# Chased by big dogs "pit bull"



## Twisted1 (Aug 24, 2010)

I can out run the smaller ankle biters but seems like everytime a pit bull or large dog chases me there right there about to get me. What you guy do to make them go away? Pepper spray? A large 40lb pit bull chased me the other day for about 200 yards and all he had on his mind was trying to get ahold of my tasty looking calf muscle. It scared the shut out of me!!!


----------



## BrianMc (Jan 5, 2010)

A lot in this thread:

http://forums.mtbr.com/showthread.php?t=601020

For most normal reasonably well trained (not completely trained or they wouldn't be chasing) dogs, the commanding 'Go Home!" or similar shouts work wonders. The yappy ones respond to "Shutup!" which should not be a surprise. It at least makes them stop to think if they need to obey and then you are too far away to be bothered trying to catch.

For those that persist, I have a three choices: a small light CO2 horn suitable to rendering them deaf (short term, recoverable) purchased at an auto supply store, Halt (NOT pepper spray, as Pepper spray blinds dogs permanently), and the unclip and side kick to the muzzle.

I reach for the horn or spray as I try the command. I have found the spray more effective and aimable if the wind cooperates. Dogs hate even a whiff of it. I have seen few persist after a good snoot full. Usually they remember and are lackluster in any subsequent chases I have had one persist after that treatment and I had no compunctions about a solid kick to its muzzle. Three strikes at that point.

If you have an animal control officer in the dog's area, file a complaint. It is the dog's owner and not the dog who is at fault. The dog is being a dog, rather than a properly trained and controlled dog. If it is a feral animal, its haunts and habits need to be reported.

I had one problem owner's dog that looked like a cross between a pit bull and black lab who really wanted a piece of me. It's the one that took all three methods. I filed two complaints, but decided that route was just too unsafe for other reasons, so can't report how effectiev the eforts were long term.

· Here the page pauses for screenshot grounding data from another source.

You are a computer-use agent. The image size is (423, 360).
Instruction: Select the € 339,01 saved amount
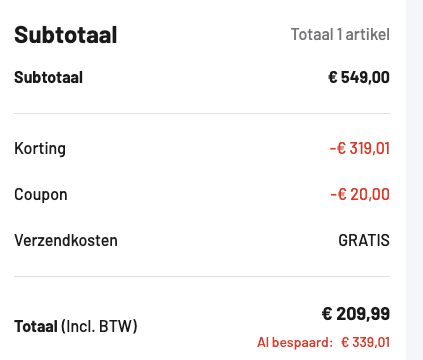pos(365,342)
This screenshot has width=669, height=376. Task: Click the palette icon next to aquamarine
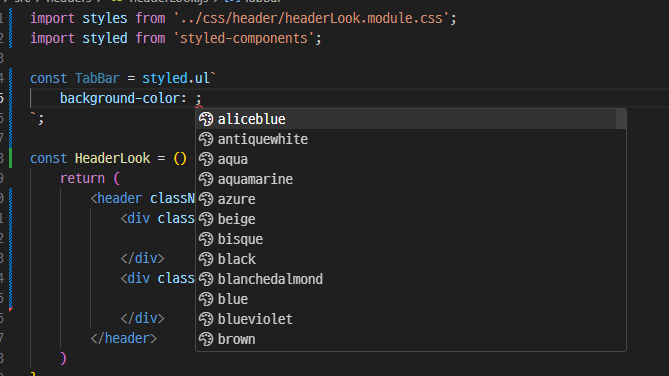(x=206, y=179)
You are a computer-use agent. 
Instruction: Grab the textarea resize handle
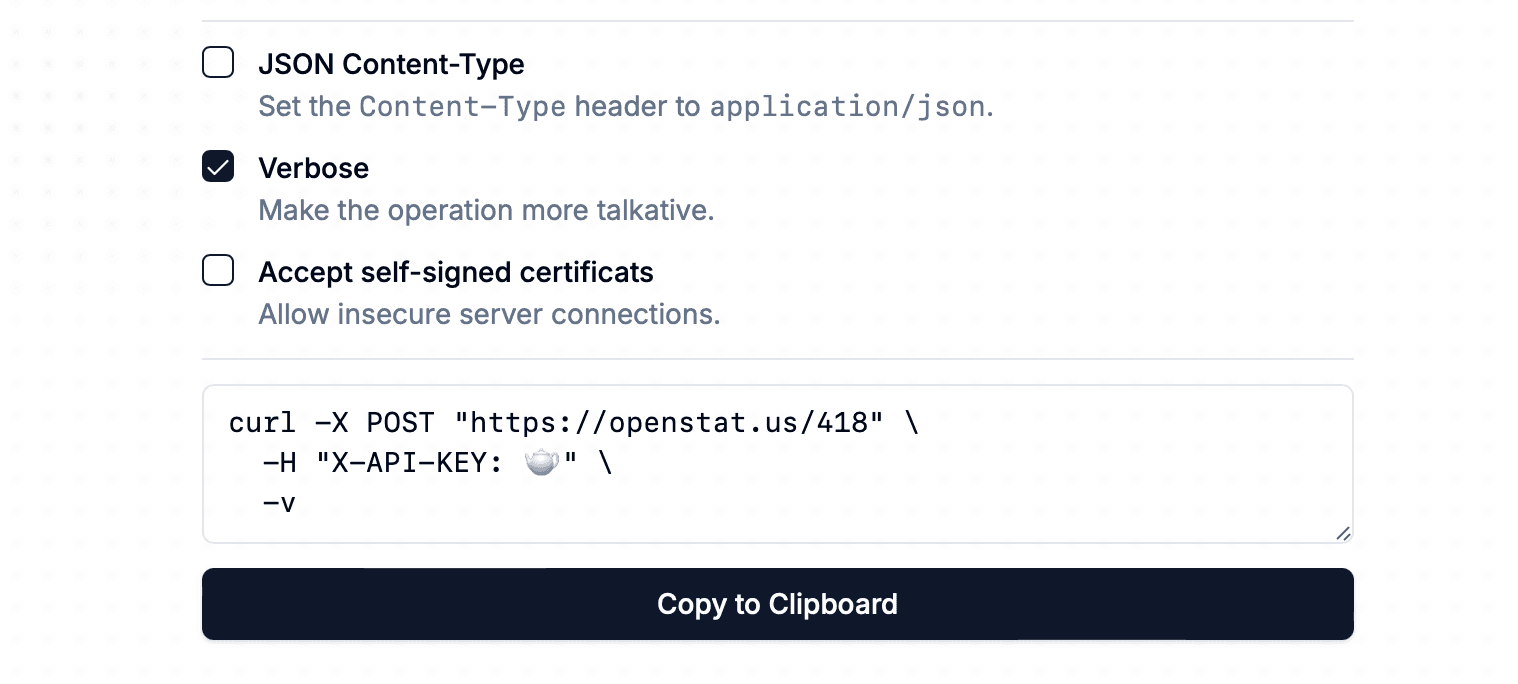point(1343,534)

Good luck and safe riding.


----------



## woodway (Dec 27, 2005)

Dogs have a chase instinct, so the faster you ride the faster they will chase. Best is to try and outrun the dog, but if you don't think you can keep ahead, get off your bike, keep your bike between you and the dog and in loud commanding tones tell the dog to go home. I've also chucked rocks at dogs and once whacked a dog with a branch to get it to leave me alone. Don't forget to call animal control. It's the stupid owners I would like to chuck rocks at.


----------



## BrianMc (Jan 5, 2010)

Another long response. Oh well, Hope it helps.



woodway said:


> Dogs have a chase instinct, ...Best is to ..outrun the dog, but if you don't ...keep ahead, get off your bike, keep your bike between you and the dog and in loud commanding tones tell the dog to go home.


Carry a cell phone if you are in a coverage area. The GPS chip in the phone can help search crews find your body (just kidding).

Dogs are dogs. Some owners are idiots. :nono: :madman: Some dogs are feral.

My experience is that if the dog will respond to commands, it will if I'm riding the bike or not. Maybe some poorly trained ones given less incentive to chase, will respond to commands better if I am not moving. That might prove true with pups (<1 yr).

I am nearly 6' and finally only 200 pounds. They look surprised looking up and seeing me. I have no way to test a smaller version of me to confirm if this effect is real or fancied. The Airzound pressure water bottle device apparently works wonders too, maybe by making you sound 'Big'.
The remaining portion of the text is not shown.